The codependency between the United States and China was a marriage not of love, but of convenience. In the aftermath of the chaotic Cultural Revolution in the late 1970s, the Chinese economy was in shambles and desperate for growth. Then paramount leader Deng Xiaoping came up with a quick and powerful answer -- "reforms and opening up" -- code words for growth driven by exports. Meanwhile, the U.S. economy in the late 1970s and early 1980s was going through stagflationary traumas, also needed a new recipe for growth. Cheap goods and inexpensive capital from China quickly emerged as key answers to the United States' growth dilemma.

But the longer it persisted, the greater the entanglement and the harder it was for each to cope without the other. Ultimately, that led to false prosperities for both economies -- bubble-prone consumption growth in the United States and a Chinese export bubble that depended on the U.S. consumption bubble. Just as a psychologist might predict, there was a blurring of identities between both economies. Who was more dependent on whom?

When the bubbles finally burst during the Great Crisis of 2008-2009, China didn't wait around to answer that question. Taking a strategic view of its growth dilemma -- an introspective assessment that the United States has long abhorred -- it moved quickly in 2011 to enact its pro-consumption 12th Five-Year Plan, and in late 2013 to ratify crucial economic reforms at the Third Plenum, an important Communist Party meeting. A dysfunctional Washington has taken the opposite approach -- failing to look to the long term while absorbing the all too frequent setbacks of near debt defaults, sequestration, a government shutdown, and other kicks of the proverbial fiscal can.

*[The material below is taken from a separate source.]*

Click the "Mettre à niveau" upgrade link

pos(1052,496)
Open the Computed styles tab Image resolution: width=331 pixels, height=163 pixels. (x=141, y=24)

It takes two to be codependent. China is now going its own way, while the United States has yet to realize it has been scorned. China's embrace of services- and consumer-led growth speaks to a new identity for its long unbalanced economy. The United States' attempt to spur another consumption binge speaks to a tired and aging growth model. The United States can learn an important lesson from China: Rebalancing -- consuming within its means, saving more, and investing that saving in human and physical capital -- is its only viable option.